How awful that they think they can go around sharing their opinions like that! Who know what she was trying to do but I guess you would have picked up something if you thought she was trying to be clever wouldn't you?

LuckBeALadyHey Wed 26-Oct-16 11:29:15

Of course it's hard to say without having been there, but I agree that this sounds like something I might try to do in this situation, to show support. The alternative would presumably have been to get into an argument with your rude and nasty colleagues, which would not have got her very far. This seems like the best road for her to take IMO and I doubt she's making fun or being fake.

ijustwannadance Wed 26-Oct-16 11:31:01

Sounds to me that she thought your other colleagues were out of order and quickly diffused the situation.

Odd reaction from your wife though.

44PumpLane Wed 26-Oct-16 11:31:05

Agree with everyone else, she sounds like she was being nice and actually trying to diffuse a situation that would probably have been rather uncomfortable for you.

She may not be as interested as she has made out, but I would read it as a show of support, perhaps she was OTT the other way to make you feel better which is a lovely gesture.

Pickled0nions Wed 26-Oct-16 11:32:17

I think she was trying to make you feel more comfortable in an uncomfortable situation and I think now she is just making the efforts to make you feel welcomed and befriend you.

Your wife sounds like she doesn't like her being overly friendly with you and that's why she has said she's being fake.

I would just reassure your wife that your colleague was just being supportive in a crap situation.

user1471434605 Wed 26-Oct-16 11:32:17

It sounds like she was being supportive of you and making her feelings about her colleagues bigoted views clear, in a non-confrontational way. She sounds like a nice person and I am bit surprised your wife would assume she was being fake. Is she being given a hard time at work herself?

FetchezLaVache Wed 26-Oct-16 11:32:22

I think she is being supportive of you, and I also think she dobbed the two nasty, prejudiced colleagues in on the quiet. Briefly, I think she sounds ace.
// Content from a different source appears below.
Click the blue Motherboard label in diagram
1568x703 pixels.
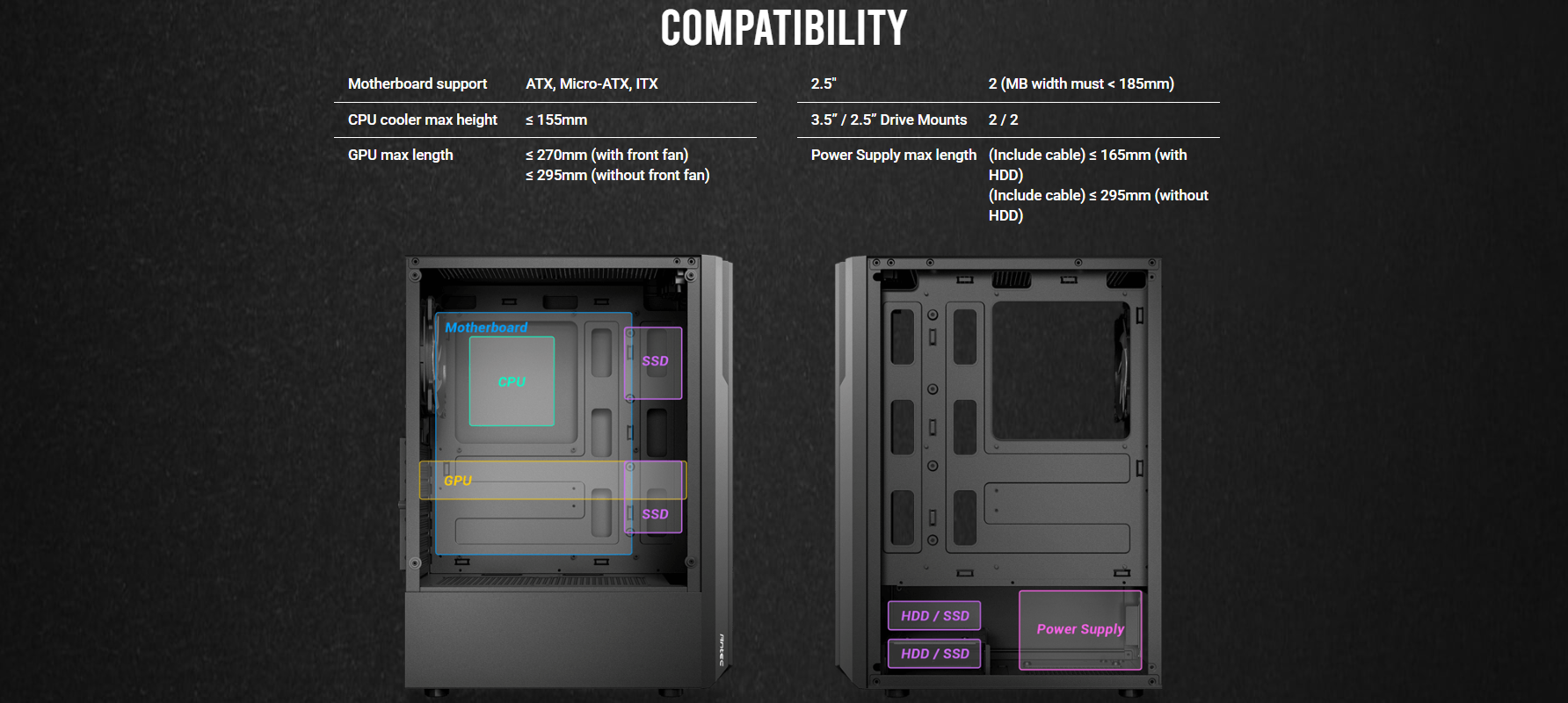486,327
Minisoksmakehardwork Wed 26-Oct-16 11:34:08

It's the sort of thing I would have done, taken an interest to show that not everyone in the office is that narrow minded. Had it not come off the back of those two being so dreadful, you wouldn't think twice about her interest in your family. It is their actions which are making you doubt her and I would consider her a friend, ally even to show the others, inc your boss, that it doesn't matter who you love, it's how well you do the job that matters.

Lilicat1013 Wed 26-Oct-16 11:37:08

There was something recently posted around Facebook about how to support someone if they were being verbally harassed on public transport (it was particularly about racial harassment). The advice was to speak with the victim and engage them in normal conversation. Basically a show of support without the need to confront the aggressor and risk escalating the situation.
It sounds like your colleague was trying to do the same thing, rather than confront those spouting offensive opinions she decided to support you. I don't think she is being fake, I think she is trying to help.

PoppyBirdOnAWire Wed 26-Oct-16 11:38:56

Your OH sounds a bit paranoid. Agree with others: your young colleague is ace.